Daniel Peter Webber (born 28 June 1988) is an Australian actor. Among his best known roles, Webber has portrayed Mötley Crüe lead singer Vince Neil in the 2019 film The Dirt, Lee Harvey Oswald in the American science fiction thriller miniseries 11.22.63 and Lewis Wilson in the Netflix original series The Punisher.

Early life and education
Webber grew up on the New South Wales Central Coast and attended Green Point Christian College. He was a trampolinist and performed in the 2000 Summer Olympics closing ceremony.

Career
Webber worked as a rope access technician on wind turbines. His first acting experience was on the 2009 film The Combination. From 2009–2010, he portrayed Darius Pike on the TV series K-9. He also had roles on All Saints and in the miniseries Devil's Dust.

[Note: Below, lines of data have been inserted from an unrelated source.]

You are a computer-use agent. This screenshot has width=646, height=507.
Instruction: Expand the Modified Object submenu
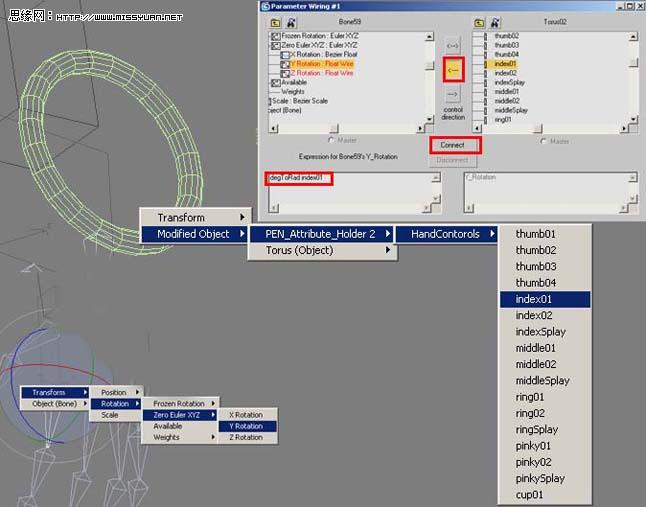click(194, 234)
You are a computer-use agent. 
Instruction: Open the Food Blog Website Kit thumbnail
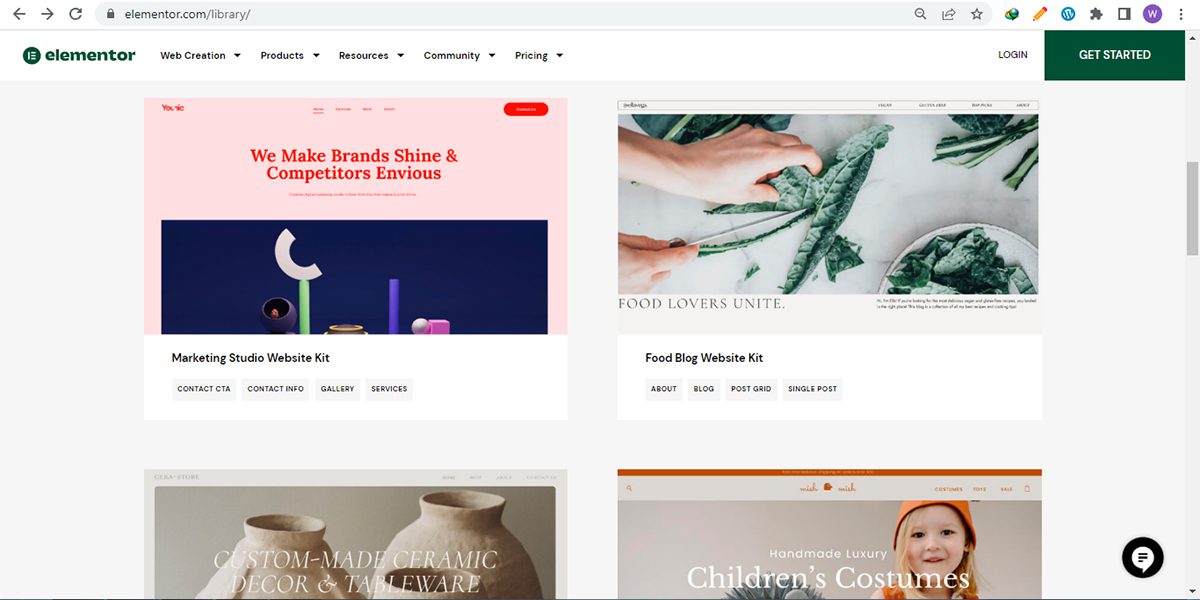click(x=829, y=216)
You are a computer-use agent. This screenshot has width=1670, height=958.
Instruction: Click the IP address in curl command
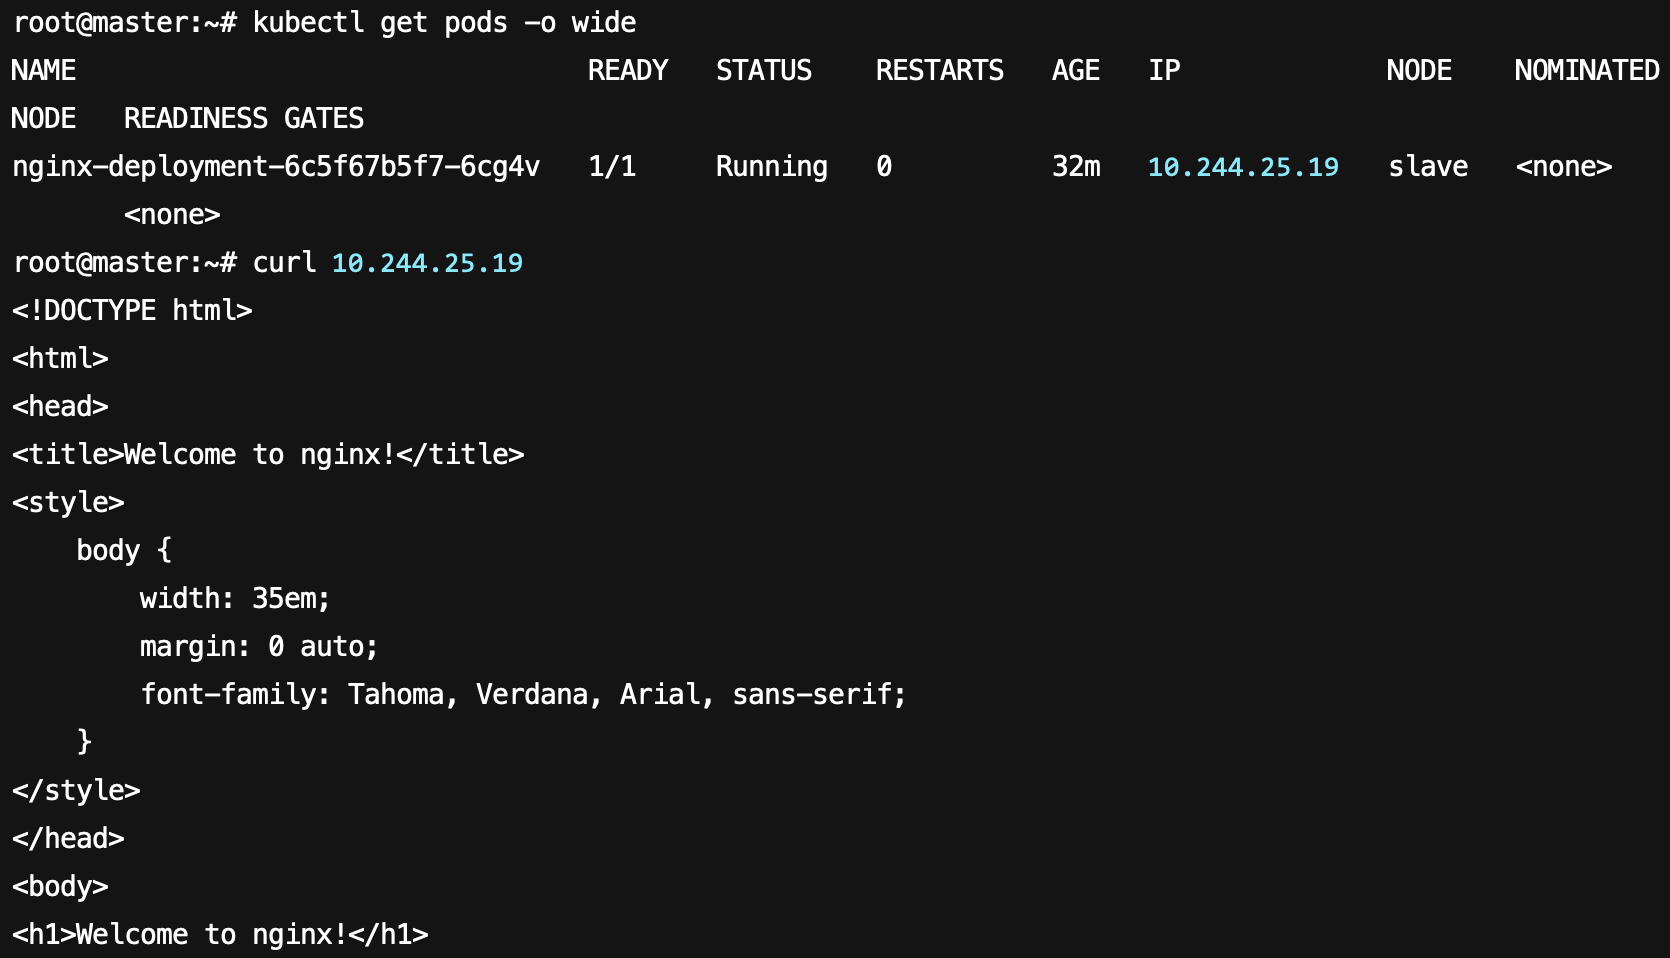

In 2015, Webber played Ryan Kelly, a stalker, on Australian soap opera Home and Away.

Webber's role on the J. J. Abrams-produced 11.22.63 was his first in the United States. He got the role after sending in an audition tape, which he had two days to prepare for, including watching newsreels of Oswald and listening to clips of his voice. After he was cast, he then read the novel on which it was based, as well as other books about the assassination. Webber received praise for "mastering Oswald's peculiar speech pattern and growing sense of paranoia."

In 2016, he starred alongside Lena Headey and fellow Australian Eliza Taylor in the police drama film Thumper.

Webber played a distraught United States Army veteran who suffers from PTSD in the Netflix television series The Punisher.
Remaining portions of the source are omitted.